• _DIRECTIONS_:
Can you reproduce everything from the line containing "Click the blue legend line marker" down to the line containing "click(718, 560)", changing "products" to "orders" and keeping all else as it stands?

• _DATASET EXCERPTS_:
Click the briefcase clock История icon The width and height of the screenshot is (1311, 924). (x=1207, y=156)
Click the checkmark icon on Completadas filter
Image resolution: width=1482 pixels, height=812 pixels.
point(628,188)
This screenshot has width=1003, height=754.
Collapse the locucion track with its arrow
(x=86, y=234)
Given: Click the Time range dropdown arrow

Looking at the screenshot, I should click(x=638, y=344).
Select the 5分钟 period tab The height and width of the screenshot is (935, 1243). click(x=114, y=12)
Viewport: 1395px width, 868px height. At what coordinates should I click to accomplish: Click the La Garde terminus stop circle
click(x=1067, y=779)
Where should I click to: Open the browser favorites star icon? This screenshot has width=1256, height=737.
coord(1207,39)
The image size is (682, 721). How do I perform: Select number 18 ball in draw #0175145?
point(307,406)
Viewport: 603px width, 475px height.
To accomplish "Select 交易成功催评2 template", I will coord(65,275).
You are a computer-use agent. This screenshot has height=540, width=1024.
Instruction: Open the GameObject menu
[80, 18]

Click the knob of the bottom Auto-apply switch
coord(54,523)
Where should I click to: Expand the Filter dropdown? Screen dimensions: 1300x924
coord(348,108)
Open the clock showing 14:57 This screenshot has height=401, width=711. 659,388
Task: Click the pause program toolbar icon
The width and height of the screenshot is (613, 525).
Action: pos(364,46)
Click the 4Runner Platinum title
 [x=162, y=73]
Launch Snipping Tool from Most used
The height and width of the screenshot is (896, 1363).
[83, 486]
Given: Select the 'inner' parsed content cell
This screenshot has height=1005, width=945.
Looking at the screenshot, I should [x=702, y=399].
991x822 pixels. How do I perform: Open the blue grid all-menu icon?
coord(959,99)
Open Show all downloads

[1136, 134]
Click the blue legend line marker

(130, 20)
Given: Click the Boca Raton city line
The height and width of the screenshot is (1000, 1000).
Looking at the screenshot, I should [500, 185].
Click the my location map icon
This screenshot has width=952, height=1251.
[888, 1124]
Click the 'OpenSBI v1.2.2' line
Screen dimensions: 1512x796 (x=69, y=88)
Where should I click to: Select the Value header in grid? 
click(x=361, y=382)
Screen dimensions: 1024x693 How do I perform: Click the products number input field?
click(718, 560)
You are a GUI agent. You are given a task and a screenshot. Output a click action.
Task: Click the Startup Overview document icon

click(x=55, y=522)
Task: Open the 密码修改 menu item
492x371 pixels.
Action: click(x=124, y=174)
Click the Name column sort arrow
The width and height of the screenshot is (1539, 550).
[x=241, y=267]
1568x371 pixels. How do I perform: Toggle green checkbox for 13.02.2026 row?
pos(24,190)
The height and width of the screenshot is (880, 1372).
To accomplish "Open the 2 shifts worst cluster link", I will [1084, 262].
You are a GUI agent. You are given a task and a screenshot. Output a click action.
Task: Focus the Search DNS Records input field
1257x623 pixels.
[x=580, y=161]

• _SOLUTION FOR THIS EXERCISE_:
Click the blue legend line marker

(130, 20)
Given: Click the Boca Raton city line
The height and width of the screenshot is (1000, 1000).
Looking at the screenshot, I should [500, 185].
Click the my location map icon
This screenshot has width=952, height=1251.
[888, 1124]
Click the 'OpenSBI v1.2.2' line
Screen dimensions: 1512x796 (x=69, y=88)
Where should I click to: Select the Value header in grid? 
click(x=361, y=382)
Screen dimensions: 1024x693 How do I perform: Click the orders number input field?
click(718, 560)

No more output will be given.